Heat waves shimmer off the parking lot pavement, but I am chilled to my bones. “What the hell has my life been about for the past sixteen years? I exiled myself here so she could get a good education, go to college, and have a wonderful, fabulous, exciting, fulfilling life.”

“You don’t know that. Aubrey is a sensible girl. Beside, worse comes to worst, it’s just the first year.”

“You don’t understand. This whole codicil thing means that Martin must have had contact with her.”

“Yes. And?”

“And any contact nullifies the trust agreement. It gives Next the right to defund the entire trust.”

“ ‘Defund.’ Is that even a word?”

“Brad Chaffee used it. He and Joyce broke up.”

“No! Ken and Barbie split up? Is he gay? Please tell me that Brad Chaffee is gay.”

“It’s gone. It’s all gone. I cannotcannotcannot believe this.”

“Maybe Next won’t find out.”

I squint, which gives Dori time to remember that article I showed her about Next hacking into the IRS system.

“Hmm. Probably not. Cam. Cammy, no, don’t cry. Oh, shit, yeah, cry.”

“What do I do now? What can I do? Please, will someone please tell me what I am supposed to do right now? I have no idea on earth where my daughter is. I no longer know any of her friends. And even if I could track her down, then what do I do? Stand outside a locked door and scream at her? Call the police to drag her home? At which point they ask how old she is and hang up when I say eighteen.”

“Preaching to the choir,” Dori agrees.

I’d been on the extension when, after Dori’s ex had told her that he didn’t know where Twyla was, Dori had called in a missing person report. The officer’s first question was, “How old is the missing person?” When Dori answered eighteen, the woman on the other end delivered a speech that she had obviously given a thousand times about “law enforcement guidelines” requiring that if the missing person is an adult there has to be “concrete, solid” evidence that he or she is in grave physical danger or will harm himself or others before a police report can be taken. The woman had ended the conversation with these words of wisdom: “Adults are free to roam about as they please.”

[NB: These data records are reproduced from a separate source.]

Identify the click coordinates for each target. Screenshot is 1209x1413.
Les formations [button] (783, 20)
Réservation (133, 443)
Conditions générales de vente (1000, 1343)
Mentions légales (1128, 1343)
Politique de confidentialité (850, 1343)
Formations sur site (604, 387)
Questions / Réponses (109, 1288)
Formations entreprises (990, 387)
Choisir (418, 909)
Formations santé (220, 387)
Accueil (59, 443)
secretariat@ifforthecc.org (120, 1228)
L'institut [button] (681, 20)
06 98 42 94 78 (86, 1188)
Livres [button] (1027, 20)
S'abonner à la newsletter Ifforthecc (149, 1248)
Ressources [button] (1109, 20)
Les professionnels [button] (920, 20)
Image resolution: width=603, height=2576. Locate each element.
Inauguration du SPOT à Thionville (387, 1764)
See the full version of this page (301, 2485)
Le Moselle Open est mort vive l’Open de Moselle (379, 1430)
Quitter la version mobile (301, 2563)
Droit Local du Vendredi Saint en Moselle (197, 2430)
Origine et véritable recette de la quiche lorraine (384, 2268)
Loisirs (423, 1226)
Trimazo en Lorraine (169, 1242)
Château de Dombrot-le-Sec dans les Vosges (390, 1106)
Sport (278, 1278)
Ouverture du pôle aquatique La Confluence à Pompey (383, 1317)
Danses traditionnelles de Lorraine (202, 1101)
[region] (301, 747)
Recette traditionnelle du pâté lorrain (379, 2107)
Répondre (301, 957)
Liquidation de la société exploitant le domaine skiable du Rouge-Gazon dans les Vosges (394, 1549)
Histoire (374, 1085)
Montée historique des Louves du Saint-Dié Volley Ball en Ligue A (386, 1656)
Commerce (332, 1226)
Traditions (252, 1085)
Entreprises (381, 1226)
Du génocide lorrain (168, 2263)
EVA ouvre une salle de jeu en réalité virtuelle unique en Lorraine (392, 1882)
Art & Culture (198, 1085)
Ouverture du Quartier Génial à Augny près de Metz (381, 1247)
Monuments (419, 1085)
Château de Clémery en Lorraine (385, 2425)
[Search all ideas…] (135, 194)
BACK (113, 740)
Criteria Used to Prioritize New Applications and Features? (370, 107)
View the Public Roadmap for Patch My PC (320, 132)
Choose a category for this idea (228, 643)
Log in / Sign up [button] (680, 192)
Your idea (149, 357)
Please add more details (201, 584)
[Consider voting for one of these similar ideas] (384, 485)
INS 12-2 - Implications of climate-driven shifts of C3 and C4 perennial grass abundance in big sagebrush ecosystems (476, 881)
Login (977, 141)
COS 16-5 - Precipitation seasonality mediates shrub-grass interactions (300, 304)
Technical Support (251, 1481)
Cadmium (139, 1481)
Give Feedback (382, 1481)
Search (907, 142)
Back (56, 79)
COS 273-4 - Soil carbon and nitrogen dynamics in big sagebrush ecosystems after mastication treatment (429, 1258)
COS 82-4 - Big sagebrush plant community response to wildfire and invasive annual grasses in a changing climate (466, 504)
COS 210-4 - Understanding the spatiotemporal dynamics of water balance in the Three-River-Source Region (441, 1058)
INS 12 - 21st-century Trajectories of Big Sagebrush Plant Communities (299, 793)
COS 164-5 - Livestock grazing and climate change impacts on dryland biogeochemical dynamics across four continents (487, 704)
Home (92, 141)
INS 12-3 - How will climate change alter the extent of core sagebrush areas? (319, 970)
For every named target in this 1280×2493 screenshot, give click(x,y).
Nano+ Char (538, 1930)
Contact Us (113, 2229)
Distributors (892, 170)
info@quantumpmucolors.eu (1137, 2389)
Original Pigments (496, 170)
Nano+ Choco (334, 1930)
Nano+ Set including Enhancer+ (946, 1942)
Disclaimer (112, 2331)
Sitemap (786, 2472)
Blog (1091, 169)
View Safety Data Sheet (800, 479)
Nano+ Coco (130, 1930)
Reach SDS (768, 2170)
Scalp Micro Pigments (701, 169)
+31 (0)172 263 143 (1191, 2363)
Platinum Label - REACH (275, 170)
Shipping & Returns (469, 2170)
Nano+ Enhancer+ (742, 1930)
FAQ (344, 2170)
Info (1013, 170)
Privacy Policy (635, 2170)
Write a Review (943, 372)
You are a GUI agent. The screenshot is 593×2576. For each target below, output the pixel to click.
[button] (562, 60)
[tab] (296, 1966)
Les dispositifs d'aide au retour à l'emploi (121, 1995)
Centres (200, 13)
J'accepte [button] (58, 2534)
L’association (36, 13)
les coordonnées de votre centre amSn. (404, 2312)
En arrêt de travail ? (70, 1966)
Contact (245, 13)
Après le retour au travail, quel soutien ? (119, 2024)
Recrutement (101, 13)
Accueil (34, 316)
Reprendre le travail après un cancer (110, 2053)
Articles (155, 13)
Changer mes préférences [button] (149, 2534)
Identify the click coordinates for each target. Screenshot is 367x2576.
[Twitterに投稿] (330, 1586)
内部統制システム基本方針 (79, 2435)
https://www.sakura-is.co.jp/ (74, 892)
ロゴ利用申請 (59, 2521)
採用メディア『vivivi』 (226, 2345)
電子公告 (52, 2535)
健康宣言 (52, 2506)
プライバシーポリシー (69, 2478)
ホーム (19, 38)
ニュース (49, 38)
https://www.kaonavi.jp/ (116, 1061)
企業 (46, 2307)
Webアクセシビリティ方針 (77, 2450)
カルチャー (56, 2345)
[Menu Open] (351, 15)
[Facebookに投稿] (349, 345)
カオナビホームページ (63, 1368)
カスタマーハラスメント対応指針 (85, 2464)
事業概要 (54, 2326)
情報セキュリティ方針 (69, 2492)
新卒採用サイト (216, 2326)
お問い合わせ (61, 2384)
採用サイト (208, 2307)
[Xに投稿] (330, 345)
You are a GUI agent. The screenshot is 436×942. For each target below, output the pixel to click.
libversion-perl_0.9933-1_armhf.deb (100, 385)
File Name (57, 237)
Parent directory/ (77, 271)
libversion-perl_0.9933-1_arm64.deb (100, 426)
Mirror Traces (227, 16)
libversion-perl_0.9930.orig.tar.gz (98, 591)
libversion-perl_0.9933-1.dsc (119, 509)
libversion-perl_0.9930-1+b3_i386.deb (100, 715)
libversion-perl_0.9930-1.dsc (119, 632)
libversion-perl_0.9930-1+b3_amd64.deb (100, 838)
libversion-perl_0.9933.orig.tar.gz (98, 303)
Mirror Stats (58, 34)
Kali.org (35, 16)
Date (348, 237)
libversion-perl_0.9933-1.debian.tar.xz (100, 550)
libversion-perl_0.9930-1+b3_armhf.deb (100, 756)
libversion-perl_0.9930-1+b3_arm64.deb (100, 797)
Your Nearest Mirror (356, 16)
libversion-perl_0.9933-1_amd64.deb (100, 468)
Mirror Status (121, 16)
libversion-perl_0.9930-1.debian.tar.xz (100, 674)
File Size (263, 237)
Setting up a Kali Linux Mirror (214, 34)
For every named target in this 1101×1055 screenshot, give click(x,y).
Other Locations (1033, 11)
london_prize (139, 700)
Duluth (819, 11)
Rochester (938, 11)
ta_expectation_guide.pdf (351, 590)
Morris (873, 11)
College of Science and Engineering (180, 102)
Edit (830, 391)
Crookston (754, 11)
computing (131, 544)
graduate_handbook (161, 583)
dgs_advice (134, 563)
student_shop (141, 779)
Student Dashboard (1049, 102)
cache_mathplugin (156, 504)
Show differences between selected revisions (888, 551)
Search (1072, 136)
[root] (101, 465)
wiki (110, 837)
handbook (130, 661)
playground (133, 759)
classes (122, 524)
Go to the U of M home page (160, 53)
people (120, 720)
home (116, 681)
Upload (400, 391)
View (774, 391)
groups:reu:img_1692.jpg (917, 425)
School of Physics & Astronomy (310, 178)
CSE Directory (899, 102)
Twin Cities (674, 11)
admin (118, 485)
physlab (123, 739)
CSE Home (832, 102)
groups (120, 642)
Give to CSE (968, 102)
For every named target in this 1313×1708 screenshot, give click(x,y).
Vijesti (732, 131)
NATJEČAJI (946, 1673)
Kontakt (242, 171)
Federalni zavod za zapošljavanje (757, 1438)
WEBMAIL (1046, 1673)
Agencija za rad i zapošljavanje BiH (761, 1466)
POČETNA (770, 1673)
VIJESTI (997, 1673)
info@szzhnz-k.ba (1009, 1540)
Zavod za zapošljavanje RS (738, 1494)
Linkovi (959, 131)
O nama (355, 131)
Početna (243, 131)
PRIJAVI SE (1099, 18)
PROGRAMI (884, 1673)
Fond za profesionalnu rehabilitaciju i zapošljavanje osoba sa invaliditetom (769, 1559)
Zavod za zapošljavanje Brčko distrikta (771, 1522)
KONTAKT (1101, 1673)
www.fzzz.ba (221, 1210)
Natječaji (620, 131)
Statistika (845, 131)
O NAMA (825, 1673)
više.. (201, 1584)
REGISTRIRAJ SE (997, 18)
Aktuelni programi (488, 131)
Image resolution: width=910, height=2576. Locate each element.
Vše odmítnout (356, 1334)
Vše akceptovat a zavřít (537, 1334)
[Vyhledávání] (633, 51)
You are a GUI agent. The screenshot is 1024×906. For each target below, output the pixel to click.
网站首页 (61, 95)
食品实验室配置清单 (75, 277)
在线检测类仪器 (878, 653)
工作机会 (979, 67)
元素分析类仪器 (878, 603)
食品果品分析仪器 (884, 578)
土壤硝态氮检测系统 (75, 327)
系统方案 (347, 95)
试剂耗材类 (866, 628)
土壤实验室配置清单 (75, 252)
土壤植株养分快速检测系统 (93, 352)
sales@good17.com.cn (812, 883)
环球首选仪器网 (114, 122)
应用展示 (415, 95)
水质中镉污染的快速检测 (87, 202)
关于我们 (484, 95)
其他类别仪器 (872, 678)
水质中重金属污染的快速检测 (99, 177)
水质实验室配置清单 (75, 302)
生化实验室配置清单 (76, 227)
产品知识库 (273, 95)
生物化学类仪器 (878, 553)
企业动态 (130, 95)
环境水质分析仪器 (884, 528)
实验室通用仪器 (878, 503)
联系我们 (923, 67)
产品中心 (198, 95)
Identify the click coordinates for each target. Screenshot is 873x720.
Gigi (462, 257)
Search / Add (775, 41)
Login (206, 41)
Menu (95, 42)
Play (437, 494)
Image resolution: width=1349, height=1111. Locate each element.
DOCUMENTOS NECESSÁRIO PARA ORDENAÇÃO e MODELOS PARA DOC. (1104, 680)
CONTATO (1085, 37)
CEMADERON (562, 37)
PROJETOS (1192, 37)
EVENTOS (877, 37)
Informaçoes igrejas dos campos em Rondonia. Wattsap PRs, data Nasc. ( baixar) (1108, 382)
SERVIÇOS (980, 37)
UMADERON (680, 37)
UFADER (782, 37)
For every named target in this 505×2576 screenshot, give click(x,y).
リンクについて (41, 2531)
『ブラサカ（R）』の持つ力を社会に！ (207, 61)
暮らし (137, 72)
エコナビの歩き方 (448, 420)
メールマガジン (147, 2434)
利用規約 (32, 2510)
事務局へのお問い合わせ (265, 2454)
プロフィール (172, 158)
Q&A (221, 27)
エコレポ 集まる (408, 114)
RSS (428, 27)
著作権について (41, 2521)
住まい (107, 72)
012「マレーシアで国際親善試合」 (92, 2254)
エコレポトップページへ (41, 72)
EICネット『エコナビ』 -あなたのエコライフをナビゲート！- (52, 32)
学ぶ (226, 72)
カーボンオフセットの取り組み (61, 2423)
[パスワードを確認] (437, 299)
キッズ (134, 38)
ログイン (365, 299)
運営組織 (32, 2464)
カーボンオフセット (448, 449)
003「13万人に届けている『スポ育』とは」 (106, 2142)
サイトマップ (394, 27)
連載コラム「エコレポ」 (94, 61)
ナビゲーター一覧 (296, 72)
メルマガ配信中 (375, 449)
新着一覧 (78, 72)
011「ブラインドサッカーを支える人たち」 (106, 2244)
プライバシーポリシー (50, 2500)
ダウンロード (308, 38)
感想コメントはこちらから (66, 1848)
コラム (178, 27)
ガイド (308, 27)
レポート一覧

“So much for my delusion of easing her into college with dust ruffles and comforters. What kind of a fantasyland of denial was I living in? Even if I could get the money, I’d have had to drug her to get her on a plane for Peninsula.”

“That would have made for an interesting freshman orientation.”

“You know who has that money? Right now?”

Dori nods.

“That redneck, football-playing, swaggering, entitled …” As with Next, there are not words foul enough. “How could Martin have done it? How could he have let her have all that money? I can’t stand it that they’ve been conspiring behind my back. I wonder how long that’s been going on.”

“And, of course, there’s still the possibility that she’s—”

“Don’t. Don’t say the P-word. Please, not at this exact moment. I just cannot deal.”

“Not a problem. You know me. No deal is good deal.”

“So,” Dori asks, “cocktails?”

Apparently my shift as a mother is officially over and whatever higher purpose I might have deluded myself into believing my life in Parkhaven had no longer exists. At this point, a downward spiral into alcohol with maybe a little drug sidebar looks like my next logical move.

“Why not?”

I kick myself for not being more vigilant back when all this started. Shaniqua, the star of all Aubrey’s November lies. How could I have fallen for Shaniqua?